▶ [What you are asked to do]
Reproduce the entries below word for word, beginning at the line that contains "used (1412, 733)" and stopping after the line that contains "coordinates (721, 658).".

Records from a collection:
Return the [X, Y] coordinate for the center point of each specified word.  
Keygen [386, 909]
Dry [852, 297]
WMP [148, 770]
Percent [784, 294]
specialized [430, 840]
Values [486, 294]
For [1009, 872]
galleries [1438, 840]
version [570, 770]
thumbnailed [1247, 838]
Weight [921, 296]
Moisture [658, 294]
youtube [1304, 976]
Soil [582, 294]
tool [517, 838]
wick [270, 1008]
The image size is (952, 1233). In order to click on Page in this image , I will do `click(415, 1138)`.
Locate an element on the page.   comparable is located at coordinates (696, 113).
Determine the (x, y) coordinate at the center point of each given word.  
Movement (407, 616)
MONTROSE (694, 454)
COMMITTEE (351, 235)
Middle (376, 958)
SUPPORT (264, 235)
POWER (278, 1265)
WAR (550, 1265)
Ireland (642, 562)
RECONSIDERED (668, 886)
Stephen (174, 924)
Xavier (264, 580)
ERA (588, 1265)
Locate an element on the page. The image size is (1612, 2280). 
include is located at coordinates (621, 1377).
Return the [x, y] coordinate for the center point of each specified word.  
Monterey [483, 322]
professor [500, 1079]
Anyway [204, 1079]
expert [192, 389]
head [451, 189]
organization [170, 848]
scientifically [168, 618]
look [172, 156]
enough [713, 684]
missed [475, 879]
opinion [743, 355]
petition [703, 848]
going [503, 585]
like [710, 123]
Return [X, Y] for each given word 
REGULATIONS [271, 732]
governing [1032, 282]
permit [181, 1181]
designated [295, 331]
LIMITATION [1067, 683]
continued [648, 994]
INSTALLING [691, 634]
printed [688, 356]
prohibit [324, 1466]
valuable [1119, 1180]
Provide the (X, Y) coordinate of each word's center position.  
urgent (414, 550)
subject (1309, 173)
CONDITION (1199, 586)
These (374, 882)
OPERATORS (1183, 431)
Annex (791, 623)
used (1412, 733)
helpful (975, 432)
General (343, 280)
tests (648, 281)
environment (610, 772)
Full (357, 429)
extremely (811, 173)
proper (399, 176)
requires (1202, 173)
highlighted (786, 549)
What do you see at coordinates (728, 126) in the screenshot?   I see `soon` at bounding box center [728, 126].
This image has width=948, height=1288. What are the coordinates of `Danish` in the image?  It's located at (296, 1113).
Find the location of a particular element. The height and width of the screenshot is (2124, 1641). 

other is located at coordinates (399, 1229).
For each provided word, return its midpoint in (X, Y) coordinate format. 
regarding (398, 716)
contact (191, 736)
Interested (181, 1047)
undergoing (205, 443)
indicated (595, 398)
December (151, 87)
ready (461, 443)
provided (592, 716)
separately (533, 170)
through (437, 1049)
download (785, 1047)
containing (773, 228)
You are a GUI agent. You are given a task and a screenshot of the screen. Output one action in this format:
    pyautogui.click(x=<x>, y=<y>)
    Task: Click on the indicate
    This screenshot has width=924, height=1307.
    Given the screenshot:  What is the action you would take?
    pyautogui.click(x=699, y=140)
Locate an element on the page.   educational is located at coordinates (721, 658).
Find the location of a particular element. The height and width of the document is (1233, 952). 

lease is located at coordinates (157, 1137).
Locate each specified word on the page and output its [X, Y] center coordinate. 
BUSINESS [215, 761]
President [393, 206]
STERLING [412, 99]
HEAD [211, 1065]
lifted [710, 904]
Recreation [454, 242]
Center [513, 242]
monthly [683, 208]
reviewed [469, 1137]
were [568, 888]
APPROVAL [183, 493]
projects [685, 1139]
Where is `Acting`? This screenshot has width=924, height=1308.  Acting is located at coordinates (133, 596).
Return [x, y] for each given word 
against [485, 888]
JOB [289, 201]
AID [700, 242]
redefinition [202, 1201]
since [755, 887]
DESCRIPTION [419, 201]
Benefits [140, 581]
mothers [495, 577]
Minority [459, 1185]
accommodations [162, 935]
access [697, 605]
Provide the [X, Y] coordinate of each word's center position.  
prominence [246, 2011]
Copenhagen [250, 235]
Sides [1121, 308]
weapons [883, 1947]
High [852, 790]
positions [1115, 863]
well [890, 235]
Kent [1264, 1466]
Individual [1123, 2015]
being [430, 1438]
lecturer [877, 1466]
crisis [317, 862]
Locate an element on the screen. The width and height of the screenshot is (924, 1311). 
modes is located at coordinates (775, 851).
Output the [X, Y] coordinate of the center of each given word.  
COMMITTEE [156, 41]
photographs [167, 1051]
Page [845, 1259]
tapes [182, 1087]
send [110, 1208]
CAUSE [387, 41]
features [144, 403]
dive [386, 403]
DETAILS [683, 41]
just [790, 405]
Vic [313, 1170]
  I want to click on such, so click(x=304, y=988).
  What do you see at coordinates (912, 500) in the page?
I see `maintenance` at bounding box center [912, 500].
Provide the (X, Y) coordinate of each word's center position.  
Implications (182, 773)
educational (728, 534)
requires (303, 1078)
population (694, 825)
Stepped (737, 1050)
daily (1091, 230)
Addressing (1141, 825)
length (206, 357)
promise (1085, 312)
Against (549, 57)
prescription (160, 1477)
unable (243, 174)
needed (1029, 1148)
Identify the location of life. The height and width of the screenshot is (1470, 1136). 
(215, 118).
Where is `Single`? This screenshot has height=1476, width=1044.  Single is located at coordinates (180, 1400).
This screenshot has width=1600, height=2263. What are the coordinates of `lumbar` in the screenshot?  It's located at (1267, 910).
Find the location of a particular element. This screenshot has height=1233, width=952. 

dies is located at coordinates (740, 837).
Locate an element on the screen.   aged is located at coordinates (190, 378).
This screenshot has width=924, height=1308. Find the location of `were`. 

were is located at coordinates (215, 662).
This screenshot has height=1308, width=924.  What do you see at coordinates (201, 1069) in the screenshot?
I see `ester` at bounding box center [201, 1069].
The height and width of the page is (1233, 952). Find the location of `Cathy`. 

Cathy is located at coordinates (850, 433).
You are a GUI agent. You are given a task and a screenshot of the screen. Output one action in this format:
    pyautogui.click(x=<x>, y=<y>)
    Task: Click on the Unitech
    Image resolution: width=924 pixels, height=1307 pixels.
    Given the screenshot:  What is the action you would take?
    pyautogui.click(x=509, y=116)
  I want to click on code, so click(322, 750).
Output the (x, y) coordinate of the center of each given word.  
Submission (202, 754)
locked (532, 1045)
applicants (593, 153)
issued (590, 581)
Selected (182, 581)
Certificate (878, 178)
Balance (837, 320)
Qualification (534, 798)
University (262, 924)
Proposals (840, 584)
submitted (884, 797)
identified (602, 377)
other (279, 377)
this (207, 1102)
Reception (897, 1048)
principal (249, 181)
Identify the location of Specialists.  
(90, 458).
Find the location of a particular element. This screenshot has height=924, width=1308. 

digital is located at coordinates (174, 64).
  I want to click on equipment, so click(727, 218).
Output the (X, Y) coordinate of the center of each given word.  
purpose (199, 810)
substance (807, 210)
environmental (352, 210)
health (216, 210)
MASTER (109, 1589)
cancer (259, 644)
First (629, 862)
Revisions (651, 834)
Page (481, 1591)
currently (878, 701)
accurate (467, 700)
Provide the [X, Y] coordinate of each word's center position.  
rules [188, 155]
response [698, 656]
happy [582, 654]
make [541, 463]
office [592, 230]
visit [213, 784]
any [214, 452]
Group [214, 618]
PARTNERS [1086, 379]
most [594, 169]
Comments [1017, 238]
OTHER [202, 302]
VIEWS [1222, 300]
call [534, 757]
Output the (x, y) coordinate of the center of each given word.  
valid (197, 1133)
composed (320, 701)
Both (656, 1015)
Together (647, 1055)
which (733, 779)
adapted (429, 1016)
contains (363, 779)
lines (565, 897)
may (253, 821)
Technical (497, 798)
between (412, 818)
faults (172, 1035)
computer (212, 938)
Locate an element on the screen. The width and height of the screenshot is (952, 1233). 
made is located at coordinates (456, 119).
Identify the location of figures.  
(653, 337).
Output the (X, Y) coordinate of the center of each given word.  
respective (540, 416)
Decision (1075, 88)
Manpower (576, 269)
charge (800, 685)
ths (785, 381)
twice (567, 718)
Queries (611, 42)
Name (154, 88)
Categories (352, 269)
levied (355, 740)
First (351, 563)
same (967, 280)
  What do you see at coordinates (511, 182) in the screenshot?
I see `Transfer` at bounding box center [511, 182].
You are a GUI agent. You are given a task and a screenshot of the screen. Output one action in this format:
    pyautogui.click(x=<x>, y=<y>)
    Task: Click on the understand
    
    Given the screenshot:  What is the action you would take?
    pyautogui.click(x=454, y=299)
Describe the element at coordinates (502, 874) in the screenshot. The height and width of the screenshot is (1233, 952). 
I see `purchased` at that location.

▶ [Solution for this problem]
used (1412, 733)
helpful (975, 432)
General (343, 280)
tests (648, 281)
environment (610, 772)
Full (357, 429)
extremely (811, 173)
proper (399, 176)
requires (1202, 173)
highlighted (786, 549)
What do you see at coordinates (728, 126) in the screenshot?   I see `soon` at bounding box center [728, 126].
This image has width=948, height=1288. What are the coordinates of `Danish` in the image?  It's located at (296, 1113).
Find the location of a particular element. The height and width of the screenshot is (2124, 1641). 

other is located at coordinates (399, 1229).
For each provided word, return its midpoint in (X, Y) coordinate format. 
regarding (398, 716)
contact (191, 736)
Interested (181, 1047)
undergoing (205, 443)
indicated (595, 398)
December (151, 87)
ready (461, 443)
provided (592, 716)
separately (533, 170)
through (437, 1049)
download (785, 1047)
containing (773, 228)
You are a GUI agent. You are given a task and a screenshot of the screen. Output one action in this format:
    pyautogui.click(x=<x>, y=<y>)
    Task: Click on the indicate
    This screenshot has width=924, height=1307.
    Given the screenshot:  What is the action you would take?
    pyautogui.click(x=699, y=140)
Locate an element on the page.   educational is located at coordinates (721, 658).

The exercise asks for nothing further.